La cour réforme le jugement sur ces deux points. Elle estime d’abord que les désordres de la voie d’accès, « impropre à sa destination par suite d’une erreur de conception imputable au constructeur », relèvent de la garantie décennale. Elle augmente ensuite l’indemnisation des préjudices annexes à 15 000 euros. Cet arrêt opère ainsi un revirement de qualification au profit d’une application extensive de la garantie décennale. Il précise également le régime indemnitaire des préjudices immatériels en matière de construction.
**La requalification des désordres en vice de construction décennal**
La Cour d’appel de Lyon écarte la solution du premier juge. Celui-ci avait retenu la garantie de parfait achèvement pour les désordres de la voie d’accès. La cour opère une analyse factuelle détaillée pour justifier sa requalification. Elle relève que la réception fut signée sans réserve en période d’enneigement. L’inefficacité de la voie « ne s’est révélée dans toute son ampleur que dans les jours qui ont suivi ». Le caractère décennal du vice résulte de son origine. La cour constate une « erreur de conception imputable au constructeur ». Cette faute dans la conception constitue un vice de construction au sens de l’article 1792 du code civil. La garantie décennale trouve donc à s’appliquer. La solution consacre une interprétation large du vice décennal. Elle protège le maître d’ouvrage contre les défauts de conception cachés. Leur révélation peut être tardive, après la réception. La cour en déduit la responsabilité du constructeur. Elle ordonne sa garantie par son assureur décennal. Cette décision aligne le régime des désordres sur leur cause réelle. Elle assure une meilleure indemnisation des maîtres d’ouvrage. La portée de l’arrêt est significative. Il rappelle que la qualification dépend de la nature du vice. Une erreur de conception engage toujours la garantie décennale. Son application ne saurait être écartée par une réception sans réserve. Cette solution renforce la sécurité juridique des acquéreurs.
**La dissociation du régime indemnitaire entre dommages matériels et immatériels**
Sur le second moyen, la cour procède à une augmentation de l’indemnisation. Le premier juge avait alloué 10 000 euros pour les préjudices annexes. La cour porte cette somme à 15 000 euros. Elle motive cette décision par la durée et la gravité des troubles subis. Certains désordres « ont perduré pendant près de deux années ». Ils ont occasionné des « inondations de la maison ». Les travaux de remise en état n’étaient toujours pas réalisés. L’atteinte à la jouissance du logement justifie une indemnisation plus élevée. La cour opère cependant une distinction essentielle.
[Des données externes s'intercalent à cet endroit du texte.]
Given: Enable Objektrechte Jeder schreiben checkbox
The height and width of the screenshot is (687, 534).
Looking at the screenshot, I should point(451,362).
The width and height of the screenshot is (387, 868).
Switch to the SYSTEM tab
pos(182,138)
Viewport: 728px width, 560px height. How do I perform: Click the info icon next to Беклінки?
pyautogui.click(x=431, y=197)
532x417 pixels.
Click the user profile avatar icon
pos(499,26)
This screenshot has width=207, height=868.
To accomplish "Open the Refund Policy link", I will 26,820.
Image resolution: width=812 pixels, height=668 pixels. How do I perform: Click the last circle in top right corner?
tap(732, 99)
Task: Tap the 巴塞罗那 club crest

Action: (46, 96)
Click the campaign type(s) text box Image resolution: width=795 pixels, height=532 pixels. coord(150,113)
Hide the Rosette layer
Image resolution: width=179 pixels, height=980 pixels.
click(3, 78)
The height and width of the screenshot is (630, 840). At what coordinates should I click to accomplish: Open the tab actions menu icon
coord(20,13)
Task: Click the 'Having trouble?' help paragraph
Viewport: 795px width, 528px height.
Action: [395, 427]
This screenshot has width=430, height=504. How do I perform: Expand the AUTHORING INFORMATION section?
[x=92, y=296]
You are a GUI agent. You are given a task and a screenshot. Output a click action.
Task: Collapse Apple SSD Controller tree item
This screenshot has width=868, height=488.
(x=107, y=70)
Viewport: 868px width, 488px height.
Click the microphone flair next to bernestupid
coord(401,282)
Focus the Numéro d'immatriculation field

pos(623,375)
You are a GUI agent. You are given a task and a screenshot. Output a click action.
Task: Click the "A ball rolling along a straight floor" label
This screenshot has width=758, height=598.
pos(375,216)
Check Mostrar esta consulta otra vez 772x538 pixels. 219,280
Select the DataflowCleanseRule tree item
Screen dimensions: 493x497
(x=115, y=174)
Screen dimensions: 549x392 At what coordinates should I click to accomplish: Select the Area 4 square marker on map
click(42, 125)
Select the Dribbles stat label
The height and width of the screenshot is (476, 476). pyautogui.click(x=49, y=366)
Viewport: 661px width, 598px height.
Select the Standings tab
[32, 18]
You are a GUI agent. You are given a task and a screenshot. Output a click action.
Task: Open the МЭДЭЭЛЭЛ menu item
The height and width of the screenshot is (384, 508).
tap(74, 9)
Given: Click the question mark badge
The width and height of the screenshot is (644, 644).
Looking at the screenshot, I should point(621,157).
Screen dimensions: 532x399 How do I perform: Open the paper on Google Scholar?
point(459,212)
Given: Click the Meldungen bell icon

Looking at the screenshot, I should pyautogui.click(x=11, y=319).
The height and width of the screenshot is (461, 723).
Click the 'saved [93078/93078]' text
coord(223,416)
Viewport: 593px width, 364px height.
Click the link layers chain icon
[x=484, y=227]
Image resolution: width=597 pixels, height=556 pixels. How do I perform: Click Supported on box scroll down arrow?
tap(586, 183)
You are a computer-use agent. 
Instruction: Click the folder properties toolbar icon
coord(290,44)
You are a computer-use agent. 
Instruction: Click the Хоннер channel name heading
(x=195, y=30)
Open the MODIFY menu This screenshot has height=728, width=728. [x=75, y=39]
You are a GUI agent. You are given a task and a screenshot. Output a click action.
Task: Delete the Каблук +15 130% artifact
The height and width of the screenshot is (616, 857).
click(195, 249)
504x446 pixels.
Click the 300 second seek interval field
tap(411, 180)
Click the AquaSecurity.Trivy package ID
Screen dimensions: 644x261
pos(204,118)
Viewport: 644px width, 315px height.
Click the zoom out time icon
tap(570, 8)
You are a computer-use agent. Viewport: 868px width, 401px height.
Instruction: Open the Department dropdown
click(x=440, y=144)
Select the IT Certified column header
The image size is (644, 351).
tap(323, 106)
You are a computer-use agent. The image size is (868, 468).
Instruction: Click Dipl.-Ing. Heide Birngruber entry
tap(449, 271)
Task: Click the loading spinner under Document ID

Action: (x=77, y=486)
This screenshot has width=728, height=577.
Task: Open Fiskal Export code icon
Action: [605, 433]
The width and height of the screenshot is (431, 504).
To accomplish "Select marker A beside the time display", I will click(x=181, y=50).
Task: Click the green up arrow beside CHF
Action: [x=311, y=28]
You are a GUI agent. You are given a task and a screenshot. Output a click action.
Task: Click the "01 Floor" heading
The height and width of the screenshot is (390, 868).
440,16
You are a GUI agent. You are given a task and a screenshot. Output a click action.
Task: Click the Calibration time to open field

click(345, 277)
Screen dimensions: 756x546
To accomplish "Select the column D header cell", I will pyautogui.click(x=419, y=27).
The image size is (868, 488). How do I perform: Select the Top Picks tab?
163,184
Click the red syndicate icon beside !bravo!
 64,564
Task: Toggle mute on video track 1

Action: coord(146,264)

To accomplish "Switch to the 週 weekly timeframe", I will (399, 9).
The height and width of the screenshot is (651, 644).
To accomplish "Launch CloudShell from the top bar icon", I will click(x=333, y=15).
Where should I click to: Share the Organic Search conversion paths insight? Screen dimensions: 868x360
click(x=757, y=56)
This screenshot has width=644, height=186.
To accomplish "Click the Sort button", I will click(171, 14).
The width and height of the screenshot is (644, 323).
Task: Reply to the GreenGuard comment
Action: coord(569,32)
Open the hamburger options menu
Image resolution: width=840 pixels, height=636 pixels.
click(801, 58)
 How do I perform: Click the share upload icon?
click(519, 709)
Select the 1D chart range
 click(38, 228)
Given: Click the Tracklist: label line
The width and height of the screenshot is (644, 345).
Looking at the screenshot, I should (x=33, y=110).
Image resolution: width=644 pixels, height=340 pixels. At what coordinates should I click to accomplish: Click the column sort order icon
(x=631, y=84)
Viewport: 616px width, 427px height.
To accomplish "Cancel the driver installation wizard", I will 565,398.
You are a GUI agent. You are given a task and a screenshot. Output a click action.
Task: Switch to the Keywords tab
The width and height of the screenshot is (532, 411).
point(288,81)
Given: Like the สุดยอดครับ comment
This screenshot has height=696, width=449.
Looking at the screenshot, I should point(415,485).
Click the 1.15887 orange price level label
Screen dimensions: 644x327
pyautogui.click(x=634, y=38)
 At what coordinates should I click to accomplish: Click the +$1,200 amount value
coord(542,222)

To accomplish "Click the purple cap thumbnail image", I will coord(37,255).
Elle rappelle que « la garantie décennale souscrite […] ne s’étend pas aux dommages immatériels ». L’indemnisation des préjudices annexes reste donc à la charge du constructeur. Elle ne peut être reportée sur l’assureur décennal. Cette dissociation a une importance pratique considérable. Elle détermine la source effective de l’indemnisation. Le maître d’ouvrage bénéficie d’une protection renforcée. Il peut obtenir réparation intégrale de son préjudice. Mais le constructeur assume seul la charge des dommages immatériels. Sa responsabilité contractuelle de droit commun est ainsi préservée. L’arrêt trace une frontière nette entre les deux régimes. Il évite tout risque de confusion entre les garanties. Cette clarification était nécessaire. Elle sécurise les relations entre constructeurs et assureurs.